Politics - News Analysis

Trump Lied About How He Accepted into Wharton — Turns Out His Interviewer Was Best Friends With Fred Trump, Jr.

According to a new report from The Washington Post, the University of Pennsylvania admissions office worker who interviewed Donald Trump at the school in 1966 says UPenn’s Wharton School was easy to get into, and the talk was set up by one of his best friends: Fred Trump Jr.

James Nolan, 81, said Trump’s older brother, Fred Trump Jr., was a longtime best friend of his and also the one who set his brother Donald up for an interview for acceptance at the Philadelphia school in 1966.

Speaking with The Washington Post, Nolan rebuked the now-president’s repeated claim he attended “the hardest school to get into, the best school in the world.”

Nolan paints the young Donald Trump as an average, forgettable Fordham University transfer student whose family helped him get into a school that wasn’t even that hard to be accepted into. More than half of applicants were accepted in the 1960s, compared with only 7.4 percent today.

Nolan detailed stories of growing in Queens alongside Fred Trump Jr., who died in 1981, and told The Washington Post in an article published Monday that plans for the two to be roommates at Penn in the 1950s fell through after Nolan was accepted, but Fred Trump Jr. was not. The two remained close, however, and ten years later in 1966, Trump called on his old friend who would later become director of undergraduate admissions at UPenn to personally interview his younger brother.

“Fred called me and said, ‘You remember my brother Donald?’ Which I didn’t,” Nolan said in an interview with The Washington Post. “He said, ‘He’s at Fordham and he would like to transfer to Wharton. Will you interview him?’ I was happy to do that.”

Nolan said he was the only admissions official to speak with Donald Trump and that his father showed up at his side to “ingratiate himself” with school administrators.

The loans and inheritance Donald Trump received from Fred Trump Sr. are compounded by his medical deferment to avoid the Vietnam War as evidence that the now-president was handed much of his good fortune.

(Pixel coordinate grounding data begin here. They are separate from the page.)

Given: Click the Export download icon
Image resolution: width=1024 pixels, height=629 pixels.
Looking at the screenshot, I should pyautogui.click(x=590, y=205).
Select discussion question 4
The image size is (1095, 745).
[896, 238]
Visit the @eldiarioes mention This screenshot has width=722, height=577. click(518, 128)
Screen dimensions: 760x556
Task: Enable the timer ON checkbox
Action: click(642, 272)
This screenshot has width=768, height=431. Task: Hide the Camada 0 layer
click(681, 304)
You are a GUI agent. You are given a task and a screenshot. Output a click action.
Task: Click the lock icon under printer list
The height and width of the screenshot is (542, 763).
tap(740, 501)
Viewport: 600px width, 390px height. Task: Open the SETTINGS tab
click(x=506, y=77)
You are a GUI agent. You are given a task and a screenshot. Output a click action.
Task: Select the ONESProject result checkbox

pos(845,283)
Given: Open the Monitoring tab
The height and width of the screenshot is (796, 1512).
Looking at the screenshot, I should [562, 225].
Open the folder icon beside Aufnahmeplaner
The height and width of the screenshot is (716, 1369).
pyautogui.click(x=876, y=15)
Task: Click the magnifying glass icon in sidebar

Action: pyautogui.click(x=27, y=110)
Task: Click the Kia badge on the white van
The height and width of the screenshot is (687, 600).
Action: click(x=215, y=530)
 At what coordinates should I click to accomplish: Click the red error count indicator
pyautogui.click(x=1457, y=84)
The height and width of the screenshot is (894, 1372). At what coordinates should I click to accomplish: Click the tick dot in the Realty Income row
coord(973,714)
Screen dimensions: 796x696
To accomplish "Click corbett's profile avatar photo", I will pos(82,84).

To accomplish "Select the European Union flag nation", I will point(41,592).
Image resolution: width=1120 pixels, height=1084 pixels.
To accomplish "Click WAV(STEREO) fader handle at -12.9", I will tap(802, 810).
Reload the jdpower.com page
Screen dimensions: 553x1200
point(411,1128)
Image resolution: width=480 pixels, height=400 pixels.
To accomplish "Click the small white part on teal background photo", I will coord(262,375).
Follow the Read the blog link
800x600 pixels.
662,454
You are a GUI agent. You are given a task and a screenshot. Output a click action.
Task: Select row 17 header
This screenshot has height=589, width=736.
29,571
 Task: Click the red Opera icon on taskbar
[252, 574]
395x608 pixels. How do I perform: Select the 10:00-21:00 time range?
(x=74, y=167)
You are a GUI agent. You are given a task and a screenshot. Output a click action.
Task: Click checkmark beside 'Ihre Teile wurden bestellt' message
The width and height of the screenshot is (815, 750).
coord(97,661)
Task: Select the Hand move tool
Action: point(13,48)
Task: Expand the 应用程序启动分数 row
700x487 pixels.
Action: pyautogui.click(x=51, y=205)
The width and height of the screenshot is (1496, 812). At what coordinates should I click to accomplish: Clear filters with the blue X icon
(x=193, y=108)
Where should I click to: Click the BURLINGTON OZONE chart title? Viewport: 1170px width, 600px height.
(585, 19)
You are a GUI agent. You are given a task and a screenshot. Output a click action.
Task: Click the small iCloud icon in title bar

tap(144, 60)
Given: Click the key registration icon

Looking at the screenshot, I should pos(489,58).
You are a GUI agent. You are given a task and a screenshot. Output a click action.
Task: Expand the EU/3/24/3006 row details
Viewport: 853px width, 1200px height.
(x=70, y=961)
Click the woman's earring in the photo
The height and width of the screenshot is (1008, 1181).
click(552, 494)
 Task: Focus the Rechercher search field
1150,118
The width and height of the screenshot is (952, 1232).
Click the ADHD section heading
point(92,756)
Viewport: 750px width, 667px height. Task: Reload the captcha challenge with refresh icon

Wealthy families frequently make donations to schools in order to expedite their acceptance into studies, but no such donations have ever been tied to the Trump family. Donald Trump has for decades pointed to his acceptance into the Wharton School of Finance, as it was known then, as proof of his superior intellect and education.

But Nolan said “it was not very difficult” for Trump to get in during the 1960s. Transfer students such as Trump would have had an even higher acceptance rate given their immediate educational past. “I certainly was not struck by any sense that I’m sitting before a genius. Certainly not a super genius.”

The Post interview with Nolan is his first time going on the record. But Gwenda Blair’s 2000 biography, “The Trumps,” sourced a “friendly” admissions officer who was friends with Fred Trump Jr.

Trump would go onto graduate in May 1968 and within years was claiming to news outlets he graduated first in his class, despite Trump not even being listed among the graduating class’ top honorees at commencement. Penn administrative officials say they are prohibited from releasing Donald Trump’s grades unless he personally signs off on the request.

Trump, who accused former President Barack Obama of having falsified his college records and transcripts and called for a public release, has never applied that same challenge to himself. Several classmates of Trump quoted over the years have described the young Donald as mediocre student.